◆ The exercise
Copy out word for word everything from the line containing "Given: Reply to the Aether Twink tweet" down to the line containing "Looking at the", with both of those lines included. Leave the pictures out of your answer.

◆ Records shown
* * * * * * * * *
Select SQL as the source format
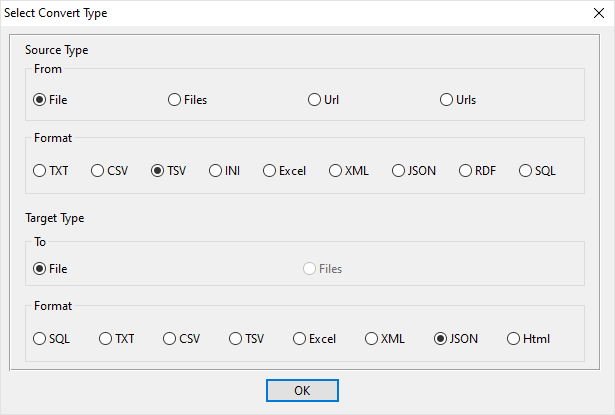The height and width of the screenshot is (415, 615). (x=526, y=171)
* * * * * * * * *
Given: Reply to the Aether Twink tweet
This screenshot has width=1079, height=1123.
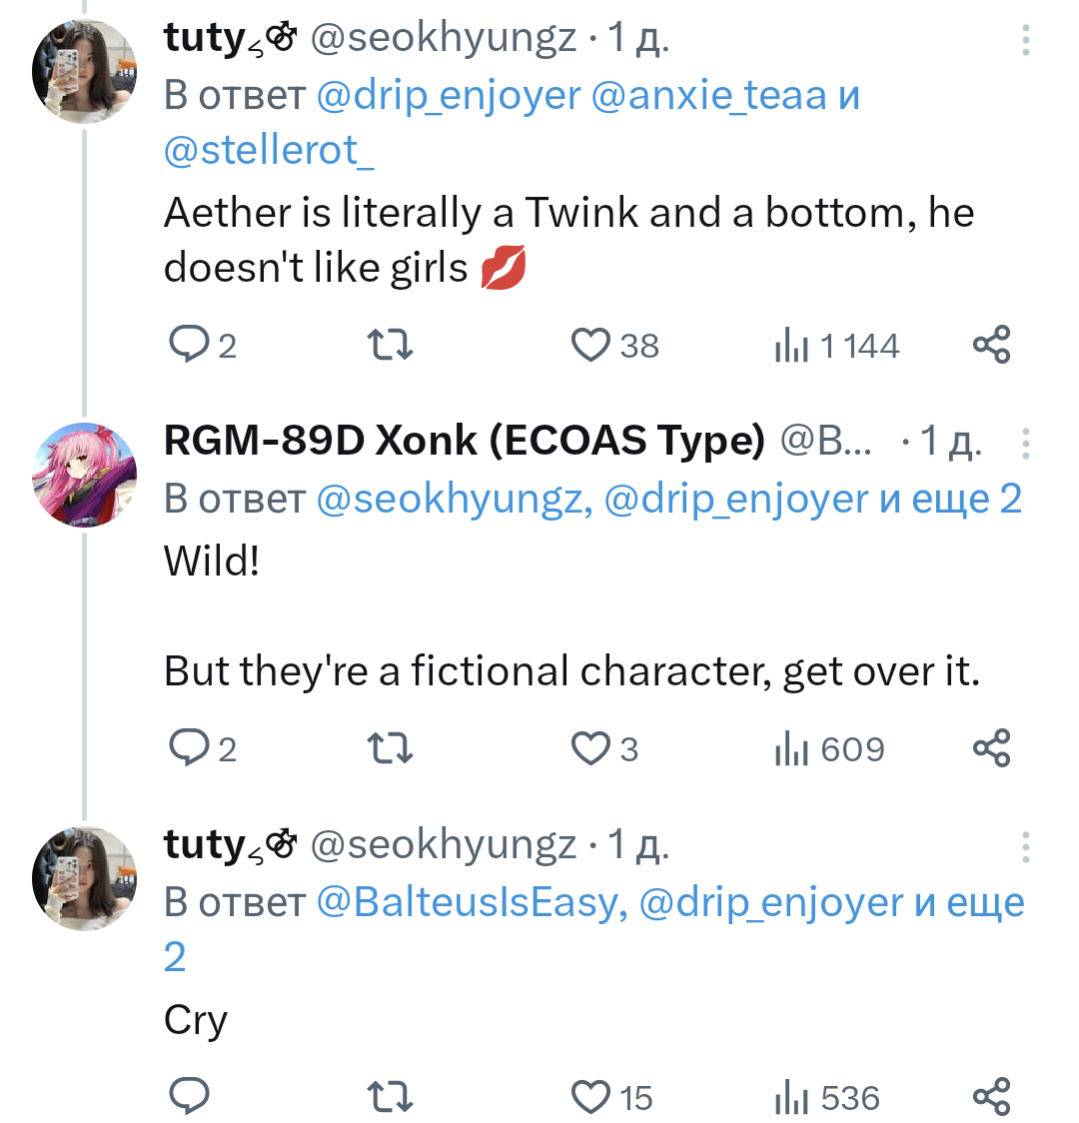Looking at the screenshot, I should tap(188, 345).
* * * * * * * * *
◆ Solved exercise
Given: Reply to the Aether Twink tweet
This screenshot has width=1079, height=1123.
Looking at the screenshot, I should tap(188, 345).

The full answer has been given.